La grange: Pierre Miserez, “A suivre” à perdre haleine
Une performance. Physique, mentale, la tête et les jambes, le coeur et les tripes. A suivre Pierre Miserez, on avait peine à ménager son souffle…
“Nous allons maintenant analyser le comique Pierre Miserez, qui a tragiquement terminé sa vie dans le home du Pré-aux-Boeufs”. Dans cette séquence “Séminaire pour le rire”, Miserez, pontifiant en prof parodique, résume en phrase l’essence de son spectacle: l’auto-dérision, la malice, une tendresse rieuse faisant de l’oeil à l’absurde, à la solitude et à la mort.
La petite vieille qui siffle ses deux déci de rouge, qui dit bonsoir et y’a jamais personne qui lui répond. Le 4ème âge parqué dans un home, “et si vous n’êtes pas content, vous n’avez qu’à partir, mille personnes y attendent pour mourir à votre place!”, traité comme une bande de demeurés par un animateur en train de prêtes les plombs. Devant cette profonde tristesse, une salle pliée en deux: ça c’est du Miserez tout craché.
Le vertige de l’incertitude
De la loge à la scène, du théâtre à la vie, il va et vient, ressassant ses angoisses et ses incertitudes dans une vertigineuse psychanalyse. “Ma vie c’est toujours sur un fil, mais ça tient tant que j’ai des points d’appui”. Cette séquence – il faut la voir, elle est inénarrable – révèle du même coup le physique d’athlète de Miserez. Jongleur, accordéoniste, guitariste, chanteur, clown, acrobate et philosophe, il accomplit en une heure et demi un exploit sportif et poétique totalement souffrant.
Et puis, il joue sur la corde de l’absurde, il ne va jamais jusqu’au point de rupture: catharsis avec des sketches d’un burlesque à se rouler par terre. Tenez, cette chronique météo tout droit sortie du bistrot du coin, criante de vérité! Ou bien, ce retrait de permis de conduire, d’un authentique tout aussi flagrant, avec un Miserez un peu brumeux s’efforçant de corriger l’agent verbalisateur: ” Ivresse. deux s, SS! hélé. Je plaisante là, je suis un peu bourré…”

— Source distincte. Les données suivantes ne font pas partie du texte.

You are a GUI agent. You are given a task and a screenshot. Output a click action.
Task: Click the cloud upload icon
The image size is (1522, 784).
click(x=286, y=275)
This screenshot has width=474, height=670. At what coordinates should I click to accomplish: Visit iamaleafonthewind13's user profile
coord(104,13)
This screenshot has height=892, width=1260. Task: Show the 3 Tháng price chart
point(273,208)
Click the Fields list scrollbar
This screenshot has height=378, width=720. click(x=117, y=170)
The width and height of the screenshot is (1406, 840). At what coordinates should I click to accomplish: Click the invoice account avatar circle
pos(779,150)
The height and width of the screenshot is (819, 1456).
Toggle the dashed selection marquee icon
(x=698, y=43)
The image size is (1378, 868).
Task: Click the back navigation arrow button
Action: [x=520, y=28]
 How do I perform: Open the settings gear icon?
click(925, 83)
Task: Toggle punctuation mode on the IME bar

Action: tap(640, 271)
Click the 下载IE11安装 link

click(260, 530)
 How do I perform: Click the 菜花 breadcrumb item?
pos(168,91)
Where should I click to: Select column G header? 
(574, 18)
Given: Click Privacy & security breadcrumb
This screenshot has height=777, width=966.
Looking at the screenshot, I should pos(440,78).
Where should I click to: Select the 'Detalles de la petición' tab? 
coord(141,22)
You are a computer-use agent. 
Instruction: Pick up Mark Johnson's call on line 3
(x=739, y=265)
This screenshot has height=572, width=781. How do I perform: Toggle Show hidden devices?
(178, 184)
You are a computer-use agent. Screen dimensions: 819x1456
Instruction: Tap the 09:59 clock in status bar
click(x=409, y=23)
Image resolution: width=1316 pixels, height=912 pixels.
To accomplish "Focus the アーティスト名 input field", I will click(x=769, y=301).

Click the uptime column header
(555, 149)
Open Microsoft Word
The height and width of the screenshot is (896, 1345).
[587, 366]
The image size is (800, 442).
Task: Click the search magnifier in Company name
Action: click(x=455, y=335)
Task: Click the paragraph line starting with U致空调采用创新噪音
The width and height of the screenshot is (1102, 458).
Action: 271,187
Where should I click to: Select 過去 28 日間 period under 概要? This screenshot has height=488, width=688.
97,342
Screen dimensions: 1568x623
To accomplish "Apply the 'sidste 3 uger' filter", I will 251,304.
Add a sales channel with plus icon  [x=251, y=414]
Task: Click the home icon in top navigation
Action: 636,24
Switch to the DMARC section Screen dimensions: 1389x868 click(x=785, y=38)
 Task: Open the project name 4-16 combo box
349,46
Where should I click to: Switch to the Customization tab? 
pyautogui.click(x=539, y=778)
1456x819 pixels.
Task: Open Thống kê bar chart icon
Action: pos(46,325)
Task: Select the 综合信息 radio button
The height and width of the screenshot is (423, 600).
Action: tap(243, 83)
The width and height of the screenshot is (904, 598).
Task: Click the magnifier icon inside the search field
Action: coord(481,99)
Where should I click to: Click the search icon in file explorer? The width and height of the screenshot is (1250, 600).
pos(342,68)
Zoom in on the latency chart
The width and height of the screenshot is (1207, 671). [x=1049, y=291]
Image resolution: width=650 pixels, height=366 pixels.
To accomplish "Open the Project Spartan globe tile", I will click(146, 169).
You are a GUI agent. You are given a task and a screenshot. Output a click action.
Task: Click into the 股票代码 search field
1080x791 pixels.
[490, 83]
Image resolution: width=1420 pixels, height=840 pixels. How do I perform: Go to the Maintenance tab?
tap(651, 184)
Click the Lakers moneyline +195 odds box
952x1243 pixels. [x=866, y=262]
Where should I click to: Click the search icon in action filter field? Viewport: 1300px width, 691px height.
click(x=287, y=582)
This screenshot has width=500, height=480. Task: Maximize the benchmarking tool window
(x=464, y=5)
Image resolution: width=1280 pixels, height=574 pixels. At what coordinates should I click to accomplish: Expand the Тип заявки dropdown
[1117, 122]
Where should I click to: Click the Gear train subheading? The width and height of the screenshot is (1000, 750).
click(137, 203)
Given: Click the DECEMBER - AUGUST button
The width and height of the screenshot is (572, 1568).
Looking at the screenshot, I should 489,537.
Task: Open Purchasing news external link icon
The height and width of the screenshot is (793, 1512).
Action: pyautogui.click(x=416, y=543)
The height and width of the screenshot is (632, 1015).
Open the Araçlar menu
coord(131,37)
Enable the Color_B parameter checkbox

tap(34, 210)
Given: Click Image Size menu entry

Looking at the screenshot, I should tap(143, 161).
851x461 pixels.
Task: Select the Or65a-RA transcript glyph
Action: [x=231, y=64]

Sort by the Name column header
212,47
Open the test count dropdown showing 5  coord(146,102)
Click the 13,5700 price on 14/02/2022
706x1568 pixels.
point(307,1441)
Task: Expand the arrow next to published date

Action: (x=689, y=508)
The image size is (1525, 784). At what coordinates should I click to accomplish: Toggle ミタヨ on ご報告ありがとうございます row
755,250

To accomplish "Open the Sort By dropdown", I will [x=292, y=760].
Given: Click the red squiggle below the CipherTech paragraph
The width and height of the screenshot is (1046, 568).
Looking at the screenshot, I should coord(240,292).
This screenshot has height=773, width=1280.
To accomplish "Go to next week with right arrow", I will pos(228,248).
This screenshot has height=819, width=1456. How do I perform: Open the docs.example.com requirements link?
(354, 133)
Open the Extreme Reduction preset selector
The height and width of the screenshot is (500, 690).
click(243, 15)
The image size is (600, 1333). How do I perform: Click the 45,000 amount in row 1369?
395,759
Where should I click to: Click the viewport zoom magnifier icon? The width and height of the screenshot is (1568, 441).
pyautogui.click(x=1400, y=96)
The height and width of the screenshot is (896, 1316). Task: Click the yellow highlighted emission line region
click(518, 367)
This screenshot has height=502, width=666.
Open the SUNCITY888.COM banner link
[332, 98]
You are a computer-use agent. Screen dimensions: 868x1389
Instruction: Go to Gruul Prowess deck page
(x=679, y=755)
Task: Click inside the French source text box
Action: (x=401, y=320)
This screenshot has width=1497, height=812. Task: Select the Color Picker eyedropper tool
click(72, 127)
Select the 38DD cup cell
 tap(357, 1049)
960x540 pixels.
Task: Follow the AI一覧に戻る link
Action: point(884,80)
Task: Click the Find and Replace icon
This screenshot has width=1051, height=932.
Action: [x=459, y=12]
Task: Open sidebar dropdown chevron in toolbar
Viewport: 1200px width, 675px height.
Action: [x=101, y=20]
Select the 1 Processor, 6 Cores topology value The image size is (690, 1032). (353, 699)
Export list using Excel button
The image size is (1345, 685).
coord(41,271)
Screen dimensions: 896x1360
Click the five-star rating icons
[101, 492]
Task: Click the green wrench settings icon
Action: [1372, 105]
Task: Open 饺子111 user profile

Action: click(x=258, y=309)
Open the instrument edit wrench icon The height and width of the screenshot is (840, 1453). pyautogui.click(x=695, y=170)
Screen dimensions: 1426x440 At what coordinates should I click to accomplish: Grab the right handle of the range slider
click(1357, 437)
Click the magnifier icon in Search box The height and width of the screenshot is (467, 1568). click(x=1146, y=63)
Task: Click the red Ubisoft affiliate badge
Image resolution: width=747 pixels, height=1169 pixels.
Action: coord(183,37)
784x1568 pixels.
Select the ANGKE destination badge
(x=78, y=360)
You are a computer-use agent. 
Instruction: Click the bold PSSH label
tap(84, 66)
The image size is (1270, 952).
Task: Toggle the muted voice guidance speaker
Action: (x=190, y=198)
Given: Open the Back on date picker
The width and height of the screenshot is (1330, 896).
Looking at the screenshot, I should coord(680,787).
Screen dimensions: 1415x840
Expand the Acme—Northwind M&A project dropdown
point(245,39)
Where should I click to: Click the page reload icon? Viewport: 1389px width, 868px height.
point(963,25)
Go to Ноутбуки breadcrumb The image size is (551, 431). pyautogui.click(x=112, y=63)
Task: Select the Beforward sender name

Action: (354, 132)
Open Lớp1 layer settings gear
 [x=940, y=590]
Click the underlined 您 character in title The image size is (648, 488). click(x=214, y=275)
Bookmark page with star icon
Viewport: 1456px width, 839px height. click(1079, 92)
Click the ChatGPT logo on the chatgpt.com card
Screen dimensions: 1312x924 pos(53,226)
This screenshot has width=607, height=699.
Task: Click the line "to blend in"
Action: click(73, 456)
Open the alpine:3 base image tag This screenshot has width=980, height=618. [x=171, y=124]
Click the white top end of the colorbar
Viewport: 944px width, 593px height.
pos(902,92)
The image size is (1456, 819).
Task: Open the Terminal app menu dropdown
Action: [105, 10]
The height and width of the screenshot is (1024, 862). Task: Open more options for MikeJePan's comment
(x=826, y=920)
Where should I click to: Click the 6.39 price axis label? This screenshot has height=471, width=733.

Après une telle équipée, il y avait de quoi être fatigué. Fatigant, ce monde, fatigant, ce public qui exige des rappels, fatigant de faire rire. Dieu est fatigué, son représentant est fatigué, les milliardaires sont fatigués, “le XXIème siècle sera le siècle de la fatigue ou ne sera pas.” Et quand on est fatigué, qu’est-ce qu’on fait? On va se coucher. “Allez! A suivre!”